NHTSA Suggestion Would Cripple In-Car GPS Displays
bricko writes "The recently issued National Highway Transportation Safety Agency guidelines for automakers to minimize distraction for in-vehicle electronics included a proposal to freeze maps on navigation systems. No more scrolling maps...just static pictures. 'Every current installed navigation system uses the car as a fixed point, and shows the map moving around it. NHTSA wants that changed so as to keep the map fixed. Even showing the position of the car moving on the map could be considered a dynamic image. The recommendation seems to suggest that the position of the car could only be updated every couple of seconds. Likewise, the map could be refreshed once the car has left the currently displayed area. This recommendation would essentially make navigation unusable. The system could still give an auditory warning for the next turn, but without being able to glance down at the map and see how close the next street is would likely lead to a lot of missed turns and resultant frustration.'"
... our stand-alone GPS has the option to either orient the map in direction of travel or orient the map towards North. The latter is bloody confusing and not preferred.
That seems to vary from person to person. I have a GPS gadget that also has that option. I tried the "up is forward" scheme for a while, and found it confusing, so I switched back to "up is north", which I personally find much easier to understand. This is probably related to my wife's observation that I almost always seem to know which direction I'm going, and she doesn't understand how I do that. I don't either, but at least I don't try to impose my preferred method on others who don't have an innate sense of direction.

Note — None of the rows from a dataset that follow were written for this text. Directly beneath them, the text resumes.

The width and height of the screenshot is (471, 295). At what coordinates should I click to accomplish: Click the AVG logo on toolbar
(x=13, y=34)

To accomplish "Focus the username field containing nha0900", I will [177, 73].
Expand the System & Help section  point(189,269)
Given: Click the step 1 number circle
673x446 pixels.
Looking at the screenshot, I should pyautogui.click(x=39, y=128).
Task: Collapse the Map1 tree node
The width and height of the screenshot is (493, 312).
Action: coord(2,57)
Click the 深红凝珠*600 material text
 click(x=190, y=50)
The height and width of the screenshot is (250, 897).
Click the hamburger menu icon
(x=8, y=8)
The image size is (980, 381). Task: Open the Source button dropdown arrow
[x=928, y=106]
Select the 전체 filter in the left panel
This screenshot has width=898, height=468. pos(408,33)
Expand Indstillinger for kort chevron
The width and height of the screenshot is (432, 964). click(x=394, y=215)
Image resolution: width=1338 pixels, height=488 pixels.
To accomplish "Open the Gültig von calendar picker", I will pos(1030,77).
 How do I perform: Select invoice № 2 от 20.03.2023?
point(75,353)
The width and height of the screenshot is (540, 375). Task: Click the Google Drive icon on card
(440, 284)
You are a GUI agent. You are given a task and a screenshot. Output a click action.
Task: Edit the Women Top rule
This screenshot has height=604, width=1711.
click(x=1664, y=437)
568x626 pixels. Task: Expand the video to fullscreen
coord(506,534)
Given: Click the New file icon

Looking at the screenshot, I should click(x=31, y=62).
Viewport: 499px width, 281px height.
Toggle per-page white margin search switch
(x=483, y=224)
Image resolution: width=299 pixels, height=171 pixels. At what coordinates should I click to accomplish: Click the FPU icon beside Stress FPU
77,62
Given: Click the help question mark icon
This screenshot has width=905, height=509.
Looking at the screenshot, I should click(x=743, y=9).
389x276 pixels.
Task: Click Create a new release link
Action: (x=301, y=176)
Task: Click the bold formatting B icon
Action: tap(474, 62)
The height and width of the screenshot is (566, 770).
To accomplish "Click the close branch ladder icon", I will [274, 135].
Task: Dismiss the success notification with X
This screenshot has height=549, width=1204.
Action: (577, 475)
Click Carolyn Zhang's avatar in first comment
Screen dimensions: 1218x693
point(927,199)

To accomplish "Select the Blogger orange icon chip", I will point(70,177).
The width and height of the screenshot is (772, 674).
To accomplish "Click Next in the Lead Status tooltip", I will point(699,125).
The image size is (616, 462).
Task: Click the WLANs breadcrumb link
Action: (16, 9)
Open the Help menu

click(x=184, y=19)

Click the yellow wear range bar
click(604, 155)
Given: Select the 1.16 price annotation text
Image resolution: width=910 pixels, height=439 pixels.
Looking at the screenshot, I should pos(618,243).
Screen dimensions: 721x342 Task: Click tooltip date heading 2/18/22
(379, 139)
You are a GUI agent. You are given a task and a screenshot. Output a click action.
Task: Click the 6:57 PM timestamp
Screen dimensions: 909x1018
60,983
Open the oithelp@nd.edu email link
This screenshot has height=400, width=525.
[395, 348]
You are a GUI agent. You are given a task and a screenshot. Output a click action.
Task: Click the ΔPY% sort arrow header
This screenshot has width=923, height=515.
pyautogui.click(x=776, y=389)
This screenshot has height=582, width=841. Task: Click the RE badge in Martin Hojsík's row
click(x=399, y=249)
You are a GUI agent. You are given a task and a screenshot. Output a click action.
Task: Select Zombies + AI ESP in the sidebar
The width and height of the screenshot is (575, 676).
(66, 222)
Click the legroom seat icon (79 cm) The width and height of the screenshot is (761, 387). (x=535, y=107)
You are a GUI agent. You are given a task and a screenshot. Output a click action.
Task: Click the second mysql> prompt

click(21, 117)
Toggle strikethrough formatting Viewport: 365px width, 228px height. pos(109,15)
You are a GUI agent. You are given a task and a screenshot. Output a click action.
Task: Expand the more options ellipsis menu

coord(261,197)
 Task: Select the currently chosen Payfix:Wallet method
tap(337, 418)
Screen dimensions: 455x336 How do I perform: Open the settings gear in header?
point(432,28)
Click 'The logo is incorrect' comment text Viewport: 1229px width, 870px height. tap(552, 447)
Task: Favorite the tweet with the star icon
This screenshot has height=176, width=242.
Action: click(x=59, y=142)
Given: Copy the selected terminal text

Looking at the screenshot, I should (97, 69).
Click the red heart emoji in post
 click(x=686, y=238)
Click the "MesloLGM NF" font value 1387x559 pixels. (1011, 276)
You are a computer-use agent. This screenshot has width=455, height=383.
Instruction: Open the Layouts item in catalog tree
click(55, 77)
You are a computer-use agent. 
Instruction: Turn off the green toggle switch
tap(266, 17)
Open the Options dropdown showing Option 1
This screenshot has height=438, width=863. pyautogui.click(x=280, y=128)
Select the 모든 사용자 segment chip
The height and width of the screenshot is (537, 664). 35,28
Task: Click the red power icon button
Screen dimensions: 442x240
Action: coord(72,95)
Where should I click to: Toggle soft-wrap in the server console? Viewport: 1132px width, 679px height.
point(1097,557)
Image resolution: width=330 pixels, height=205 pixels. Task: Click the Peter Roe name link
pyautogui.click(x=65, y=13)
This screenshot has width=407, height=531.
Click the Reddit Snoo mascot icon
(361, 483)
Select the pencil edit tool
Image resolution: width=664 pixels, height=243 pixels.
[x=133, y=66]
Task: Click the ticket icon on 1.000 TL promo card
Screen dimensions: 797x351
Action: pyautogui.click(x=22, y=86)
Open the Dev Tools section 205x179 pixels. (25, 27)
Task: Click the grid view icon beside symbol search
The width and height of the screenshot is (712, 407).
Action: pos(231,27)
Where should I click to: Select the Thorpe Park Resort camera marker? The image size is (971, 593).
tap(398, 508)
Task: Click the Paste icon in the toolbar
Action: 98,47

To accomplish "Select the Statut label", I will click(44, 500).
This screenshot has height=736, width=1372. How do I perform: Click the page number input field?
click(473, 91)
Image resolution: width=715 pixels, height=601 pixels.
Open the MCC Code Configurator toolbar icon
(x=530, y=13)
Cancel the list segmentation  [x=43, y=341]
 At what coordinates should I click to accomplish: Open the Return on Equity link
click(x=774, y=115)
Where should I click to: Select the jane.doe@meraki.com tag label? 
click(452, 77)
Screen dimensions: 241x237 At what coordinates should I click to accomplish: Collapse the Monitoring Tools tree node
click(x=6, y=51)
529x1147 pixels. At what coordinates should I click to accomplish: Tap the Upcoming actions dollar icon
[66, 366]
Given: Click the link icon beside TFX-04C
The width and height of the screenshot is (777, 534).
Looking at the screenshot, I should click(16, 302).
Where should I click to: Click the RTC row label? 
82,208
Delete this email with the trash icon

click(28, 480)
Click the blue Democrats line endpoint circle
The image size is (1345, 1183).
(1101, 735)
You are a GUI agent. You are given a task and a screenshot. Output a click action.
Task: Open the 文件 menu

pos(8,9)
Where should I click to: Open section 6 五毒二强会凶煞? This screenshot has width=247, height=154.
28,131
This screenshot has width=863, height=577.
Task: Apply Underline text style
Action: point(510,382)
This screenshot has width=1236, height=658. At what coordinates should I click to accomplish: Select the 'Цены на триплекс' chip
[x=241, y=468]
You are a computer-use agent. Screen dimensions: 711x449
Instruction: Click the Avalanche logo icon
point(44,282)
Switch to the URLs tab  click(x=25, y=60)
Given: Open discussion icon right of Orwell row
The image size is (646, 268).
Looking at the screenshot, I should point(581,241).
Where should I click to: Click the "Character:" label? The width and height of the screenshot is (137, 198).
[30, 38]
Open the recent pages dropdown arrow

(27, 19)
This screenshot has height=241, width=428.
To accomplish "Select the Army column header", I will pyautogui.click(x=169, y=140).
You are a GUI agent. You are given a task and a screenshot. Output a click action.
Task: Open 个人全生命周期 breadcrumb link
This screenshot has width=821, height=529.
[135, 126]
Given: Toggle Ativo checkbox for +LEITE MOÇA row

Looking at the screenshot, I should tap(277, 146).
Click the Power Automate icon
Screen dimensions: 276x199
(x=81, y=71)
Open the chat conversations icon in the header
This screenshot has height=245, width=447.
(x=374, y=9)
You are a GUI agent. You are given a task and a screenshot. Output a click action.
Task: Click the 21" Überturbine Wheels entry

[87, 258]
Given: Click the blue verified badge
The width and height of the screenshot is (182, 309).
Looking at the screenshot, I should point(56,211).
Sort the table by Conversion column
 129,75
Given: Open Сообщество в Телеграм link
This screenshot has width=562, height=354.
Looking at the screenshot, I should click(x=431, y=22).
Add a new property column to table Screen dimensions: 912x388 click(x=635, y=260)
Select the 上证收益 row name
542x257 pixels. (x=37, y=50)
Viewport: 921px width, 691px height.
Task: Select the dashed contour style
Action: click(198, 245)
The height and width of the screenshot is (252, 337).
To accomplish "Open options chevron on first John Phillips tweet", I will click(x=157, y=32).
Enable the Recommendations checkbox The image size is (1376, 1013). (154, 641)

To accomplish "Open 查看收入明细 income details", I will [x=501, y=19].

There are a number of other such sensual differences among people. Among musicians, for example, some people hear the absolute pitch of notes ("perfect pitch"), while others don't, but hear musical intervals well ("relative pitch"). There's a long-running debate over which is better. Perfect pitch means you can pick up your instrument and join in without needing to ask (or experiment to determine) the key. But people like that tend to be really confused if someone plays something in a "wrong" key; the relative-pitch people don't hear anything unusual about this, and often routinely play things in whatever key is best for the others. This can come in really handy if you're backing up singers.
The best conclusion is that there are advantages and disadvantages to either approach, and you should learn to take advantage of whichever works for you. I'd consider a GPS that only does "up is forward" to be a crappy, annoying product, and I wouldn't buy it. And in general, I'd want one that implements both schemes, for situations where I'd like someone else to use it (e.g. as the navigator while I drive).
Actually, the idea of a passenger doing the navigating is one of the best ways of shooting down all the schemes such as this one. A good GPS system is one that the navigator can easily jigger to match their preferred way of doing things (including things like changing font size for different visual acuities), and then change them again quickly when someone else takes over the navigation task. We should be pushing for GPS gadgets that are good at this, with many modes of operation that are easy to change, and not for limitations that decrease their usefulness.
(I recently was driving with a passenger from China who wasn't very good at English. I quickly changed my Garmin Nüvi to speak Mandarin, handed it to him, and the trip went well. I left it that way for a few days afterward, to get more familiar with Mandarin direction words, but this really annoyed my wife when she used the car for something. So she got even by setting it to speak Arabic. Then I changed it to Dutch, just for fun. But not all of its settings are so easy to find and change. ;-)
Those who do study history are doomed to stand helplessly by while everyone else repeats it.